自走する組織の作り方は?「指示待ち組織」を抜け出し、組織の当事者意識を高める方法を解説
1. 「自走する組織」とは?
前提、「自走する組織」とは、以下のような状態を指します。
トップが細かな指示を出さなくても、社員一人ひとりが企業のビジョンや目標を深く理解し、自らの役割を全うするために何をすべきかを考え、主体的に行動できる組織状態
変化の激しい現代において、企業の持続的な成長を支える鍵として、この「自走する組織」への変革が多くの企業の喫緊の課題となっています。
なぜ今、自走する組織が重視されるのか
現代のビジネス環境は、VUCA(変動性、不確実性、複雑性、曖昧性)の時代と言われ、市場のニーズや競合の状況が日々、目まぐるしく変化しています。

このような環境下で、経営層だけの意思決定に頼っていては、変化のスピードに対応できません。

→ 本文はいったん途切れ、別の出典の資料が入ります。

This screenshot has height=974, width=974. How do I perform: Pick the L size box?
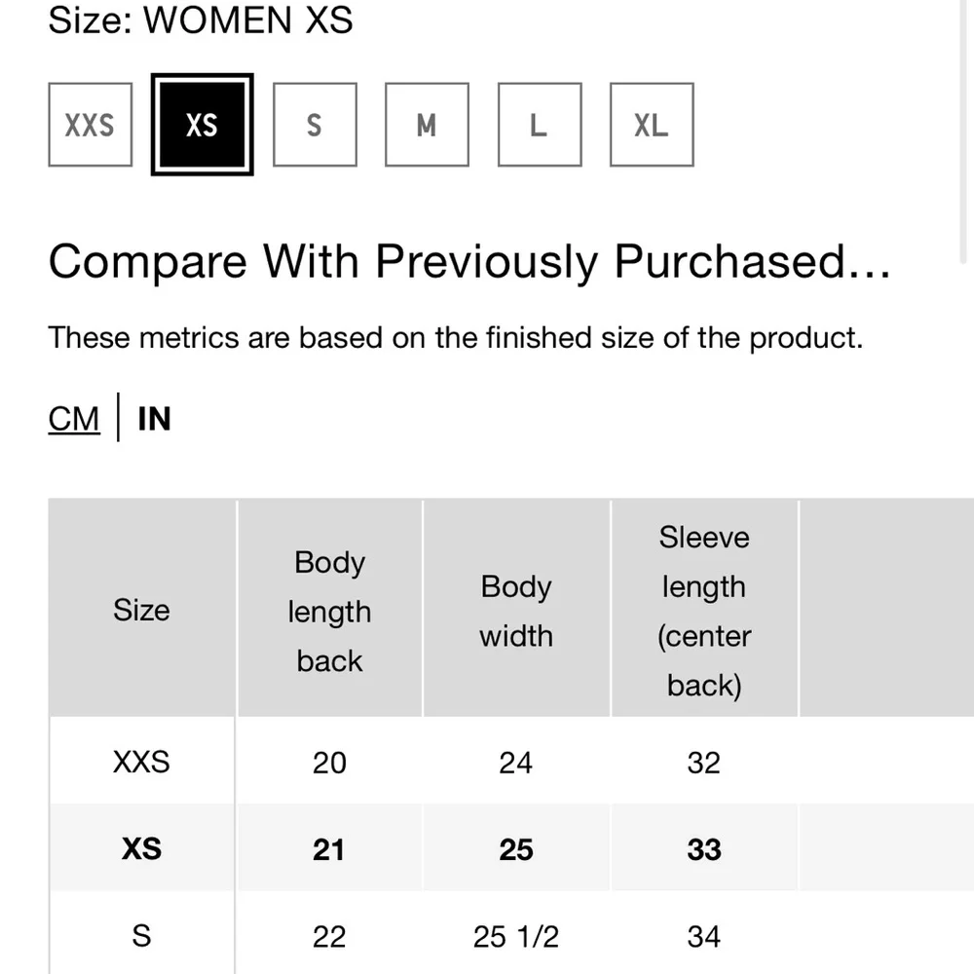(539, 125)
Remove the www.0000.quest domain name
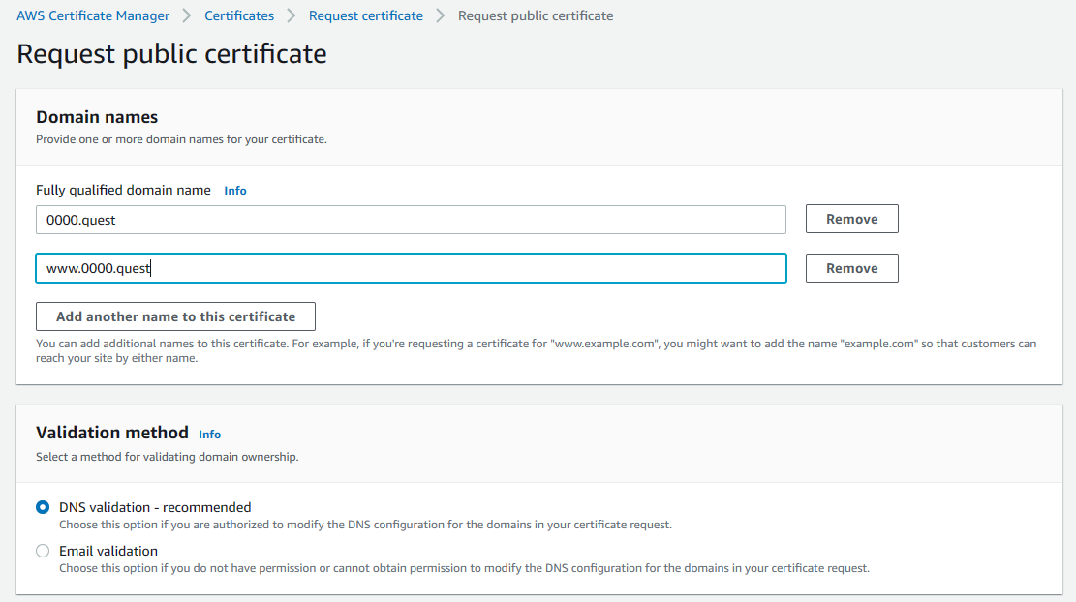 (851, 268)
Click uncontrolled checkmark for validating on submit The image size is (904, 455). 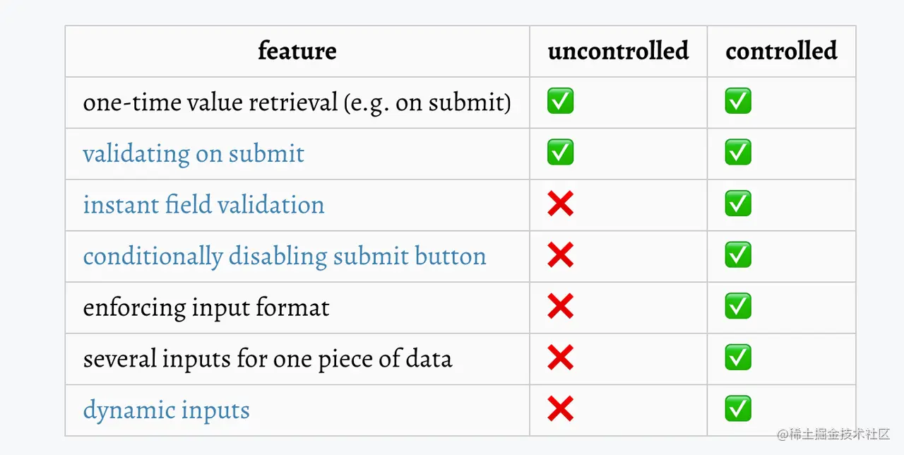click(560, 152)
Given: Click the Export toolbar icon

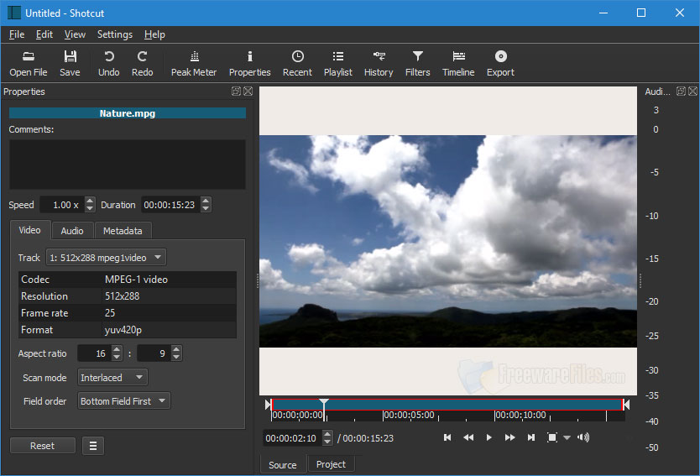Looking at the screenshot, I should pyautogui.click(x=500, y=63).
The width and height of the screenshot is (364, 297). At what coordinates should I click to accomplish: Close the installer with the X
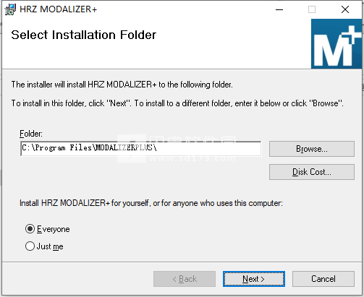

現場の社員が自律的に判断し、迅速に行動できる組織でなければ、競争優位性を維持することは困難です。
事業が成長し組織が拡大するフェーズにおいても、トップダウンの指示系統は限界を迎えます。組織の隅々まで経営者の意思を浸透させ、事業をスケールさせ続けるためには、社員の自走が不可欠なのです。
自律型組織やティール組織との違い
「自走する組織」と似た概念に「自律型組織」や「ティール組織」があります。
- 「自律型組織」:
自走する組織とほぼ同義で使われることが多い言葉です。 - 「ティール組織」:
より進化した組織形態を指す特定のモデルです。
上下関係や管理といった概念がなく、メンバー全員が独自のルールや仕組みに基づいて意思決定を行う、生命体のような組織を指します。
本記事で解説する「自走する組織」は、ティール組織のような理想形を目指す一歩手前の、多くの成長企業がまず目指すべき現実的な組織像と捉えてください。
2. 「自走する組織」に対するよくある勘違い
前章で「自走する組織」の定義を解説しましたが、この言葉はしばしば誤解を生むことがあります。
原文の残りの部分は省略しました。